Randall Kippenbrock, executive director of the Santa Fe Solid Waste Management Agency, says facilities in New Mexico like the one in Albuquerque that now covers the waste from the city and and county, aren't equipped to recycle plastic wastes that are small, like the tubes made for single-use cannabis cigarettes.

"If it's small like a pen or a pencil [size], more than likely it will be considered residual, it will get lost in the sorting process, it's too small for the machine or human element to sort out and it'll fall through the cracks, and it'll likely end up in the landfill," Kippenbrock tells SFR.

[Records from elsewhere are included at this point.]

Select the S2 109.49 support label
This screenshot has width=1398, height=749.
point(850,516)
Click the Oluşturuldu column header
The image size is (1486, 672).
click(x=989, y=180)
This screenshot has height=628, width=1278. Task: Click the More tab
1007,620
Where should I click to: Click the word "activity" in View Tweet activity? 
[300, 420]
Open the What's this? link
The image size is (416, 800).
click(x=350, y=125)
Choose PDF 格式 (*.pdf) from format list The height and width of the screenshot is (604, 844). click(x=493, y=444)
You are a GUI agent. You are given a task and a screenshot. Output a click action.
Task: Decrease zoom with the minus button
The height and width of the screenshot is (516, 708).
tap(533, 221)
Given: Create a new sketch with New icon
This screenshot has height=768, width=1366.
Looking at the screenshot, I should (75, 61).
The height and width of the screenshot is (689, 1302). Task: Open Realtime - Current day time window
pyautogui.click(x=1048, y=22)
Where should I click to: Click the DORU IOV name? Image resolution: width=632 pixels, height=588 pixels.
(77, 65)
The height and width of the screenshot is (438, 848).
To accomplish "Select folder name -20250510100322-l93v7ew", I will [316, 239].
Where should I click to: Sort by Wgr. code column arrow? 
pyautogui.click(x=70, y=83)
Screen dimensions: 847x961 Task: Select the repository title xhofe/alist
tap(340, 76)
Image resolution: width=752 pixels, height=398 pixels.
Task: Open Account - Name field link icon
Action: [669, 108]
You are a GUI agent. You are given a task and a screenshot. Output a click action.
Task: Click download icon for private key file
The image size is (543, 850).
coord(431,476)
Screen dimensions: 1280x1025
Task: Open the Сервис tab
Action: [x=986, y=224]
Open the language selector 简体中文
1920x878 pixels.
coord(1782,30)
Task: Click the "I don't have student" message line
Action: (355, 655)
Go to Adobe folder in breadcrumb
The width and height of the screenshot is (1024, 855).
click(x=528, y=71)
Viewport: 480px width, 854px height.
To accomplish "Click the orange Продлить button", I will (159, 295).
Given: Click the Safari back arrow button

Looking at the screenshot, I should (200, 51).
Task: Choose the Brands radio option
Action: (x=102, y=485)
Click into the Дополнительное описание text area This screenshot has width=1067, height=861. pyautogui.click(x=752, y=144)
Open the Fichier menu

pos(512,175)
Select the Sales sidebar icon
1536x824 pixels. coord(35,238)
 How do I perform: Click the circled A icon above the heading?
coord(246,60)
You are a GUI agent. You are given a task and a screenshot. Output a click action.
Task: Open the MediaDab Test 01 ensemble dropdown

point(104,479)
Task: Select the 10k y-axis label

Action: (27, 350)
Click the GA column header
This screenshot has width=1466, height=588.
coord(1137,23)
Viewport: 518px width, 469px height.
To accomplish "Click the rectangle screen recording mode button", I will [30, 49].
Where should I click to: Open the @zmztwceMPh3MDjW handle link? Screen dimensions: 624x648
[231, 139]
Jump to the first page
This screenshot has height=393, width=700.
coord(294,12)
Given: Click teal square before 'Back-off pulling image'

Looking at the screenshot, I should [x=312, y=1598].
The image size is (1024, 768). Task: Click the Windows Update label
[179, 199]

The idea that dispensaries could use hemp packaging was all but snuffed out by a letter the Health Department sent licensed producers on June 7 demanding they toss CBD and hemp products produced outside the state of New Mexico.

Depending on how the Department of Agriculture designs its regulations for a new stateside hemp industry—which may not be promulgated until mid-October—it's theoretically possible some licensed hemp growers in New Mexico would be able to produce hemp for cannabis packaging.

Rodriguez, of Ultra Health, says the dream is for producers to be able to grow enough cannabis stalk for both cannabis product and hemp packaging, keeping everything in-house. But that would be hard to do with the current 450-plant cap in place, and with plastic options still so cheaply available.

"I think we will gravitate toward those solutions if the industry is encouraged to move in that direction," he says.